Despite a prevalence of <1% in most series, periprosthetic joint infection is a devastating complication that is of major concern to patients, surgeons, and payers because of its attendant disability, difficult treatment, and cost. Risk factors leading to periprosthetic joint infection and methods of prevention are difficult to investigate because these infections are uncommon and large patient populations are necessary for sufficient statistical power to differentiate between treatment methods or to identify causative factors.
The May 1 issue of JBJS includes two important contributions toward understanding infection after total knee arthroplasty; however, both papers also demonstrate the problems attendant to investigating this clinical problem.
Risk Factors Associated with Deep Surgical Site Infections After Primary Total Knee Arthroplasty by Namba et al. is an observational study of prospectively collected data on 56,216 patients treated with primary total knee arthroplasty derived from the total joint replacement registry of the Kaiser Permanente health system. As has been reported in other studies, the authors showed that deep surgical site infection was associated with obesity, male sex, osteonecrosis, posttraumatic arthritis, and duration of surgery. The authors found that Hispanic race was protective against deep infection as was the use of antibiotic irrigation. Paradoxically, they also found that antibiotic-containing bone cement was significantly associated with an increased risk of infection.
Does antibiotic-containing bone cement actually increase the risk of infection? Antibiotic-containing cement was used in 12% of the cases, and presumably that cohort was heavily weighted toward cases that the surgeon thought had one or more risk factors for infection. Some of these risk factors may have been taken into account by the authors’ statistical model, but others may not have been. For instance, chronic urinary tract infection, chronic skin disease or infection, multiple previous knee operations, and a history of septic arthritis were not considered risk factors for the statistical analysis of this study. The surgeons may have taken those or other factors into account when determining who would benefit from antibiotic-containing cement, and the prevalence of infection in the patients who received antibiotic-containing cement may have been even higher had the antibiotic cement not been employed. This is the inherent problem of observational studies—it is difficult to account for all of the possible confounding variables.
The optimal alternative to an observational study is a randomized controlled trial, in which randomized assignment to treatment groups minimizes the possibility of confounding. The second paper, The Use of Erythromycin and Colistin-Loaded Cement in Total Knee Arthroplasty Does Not Reduce the Incidence of Infection, by Hinarejos et al. is a randomized study of the use of antibiotic-containing bone cement in 2948 patients over a five-year period. The rate of deep infection did not differ between the group treated with antibiotic cement (1.35%) and the control group (1.4%).

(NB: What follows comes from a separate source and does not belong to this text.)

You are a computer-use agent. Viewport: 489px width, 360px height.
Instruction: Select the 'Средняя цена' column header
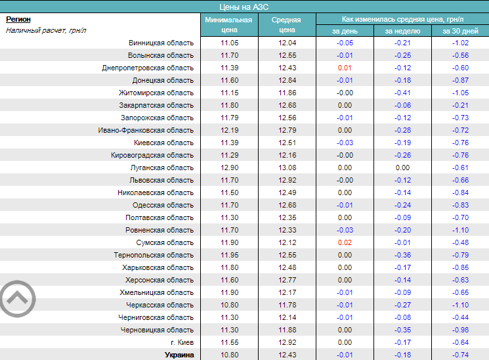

Like Namba et al., these authors found that male sex and a longer surgical time were significantly associated with postoperative infection and that there was a trend toward higher infection rates in patients with diabetes and obesity. This study suggests that the use of antibiotic-containing bone cement does not decrease the rate of infection in the general population of patients undergoing primary total knee arthroplasty, at least with the antibiotics that the authors chose to investigate. One wishes that they had chosen tobramycin as the cement additive since that is the most common antibiotic used for this purpose. However, the authors should be recognized for the difficulty in conducting this study over five years to enroll enough patients and follow them long enough to attempt to detect a difference in the rates of a rare but important event. Future randomized studies of antibiotic-containing cement in primary knee arthroplasty should focus on the population of high-risk patients identified by these authors and others—i.e., patients treated with complex primary surgery with longer surgical times, obese patients, and patients with diabetes, osteonecrosis, or posttraumatic arthritis. A multicentered effort will be needed to enroll enough of these high-risk patients to adequately power the study.

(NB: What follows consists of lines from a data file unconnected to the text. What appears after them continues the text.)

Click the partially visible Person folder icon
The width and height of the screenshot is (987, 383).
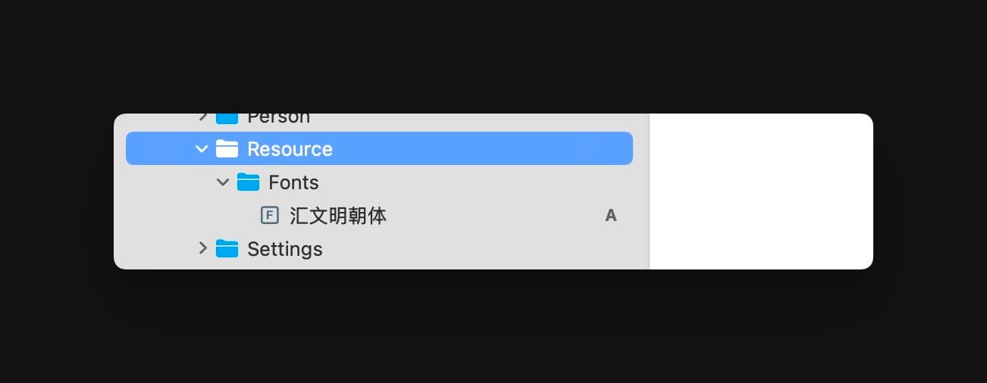(227, 118)
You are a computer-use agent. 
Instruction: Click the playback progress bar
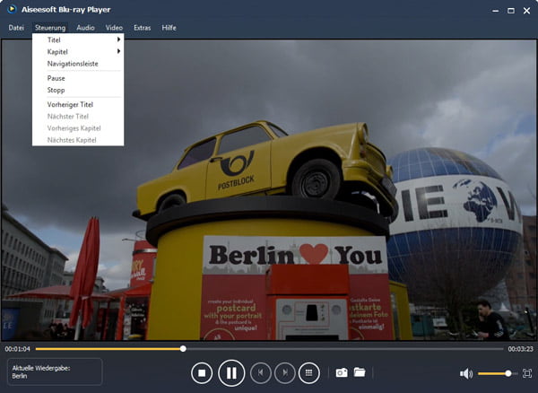pyautogui.click(x=269, y=348)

Should one use antibiotic-containing cement in primary total knee arthroplasty? There is evidence from the Finnish total joint registry1 that antibiotic-containing cement lowers the risk of revision after knee arthroplasty, but it is based on observational, not experimental, data that suffer from the above-noted risk of confounding variables. Antibiotic-containing cement has not been approved by the U.S. Food and Drug Administration (FDA) for primary knee arthroplasty—such use is off-label. There is a theoretical concern that antibiotic-containing cement may lead to infection with resistant organisms. And then there is the issue of cost.
The authors of a previous study questioned the cost-effectiveness of antibiotic-containing bone cement in primary joint arthroplasty2. In our institution, the difference between the costs of regular bone cement and tobramycin cement would pay the wages of the nursing staff caring for that patient throughout their stay in the operating room and recovery room.

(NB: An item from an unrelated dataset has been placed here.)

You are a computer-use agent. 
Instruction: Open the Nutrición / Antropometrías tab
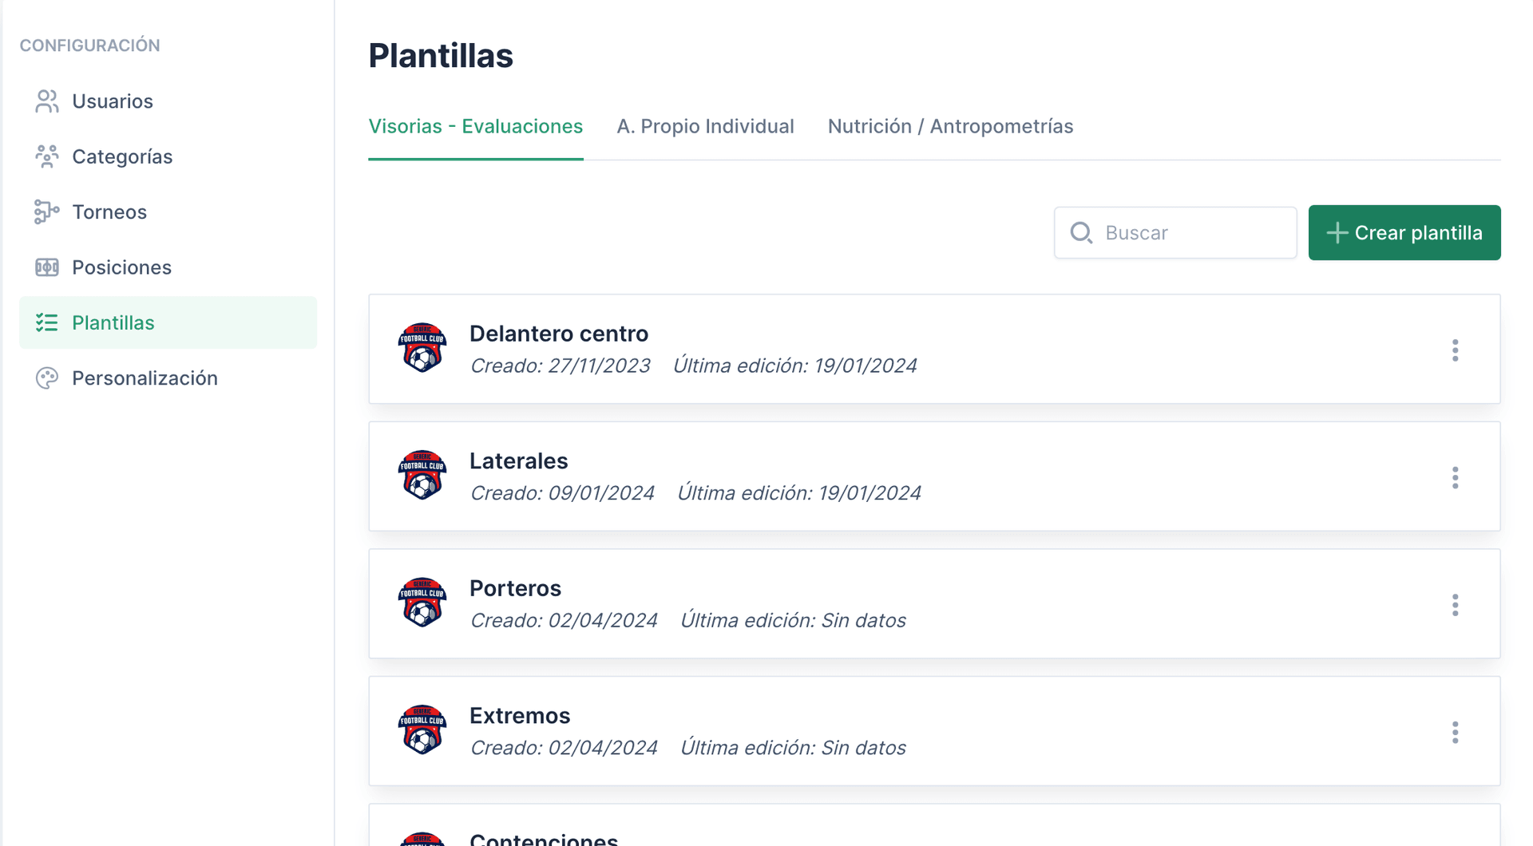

Thus, we have two studies that question the value of antibiotic-containing bone cement in primary total knee arthroplasty. The routine use of antibiotic-containing cement in primary total knee arthroplasty has weak scientific support. There may be a more compelling, but yet unsubstantiated, argument for its use in selected high-risk patients. Much of the hospital cost of joint arthroplasty is driven by surgeons’ choices of implants and supplies. We need to be active partners in the discussion of cost-effective care for our patients.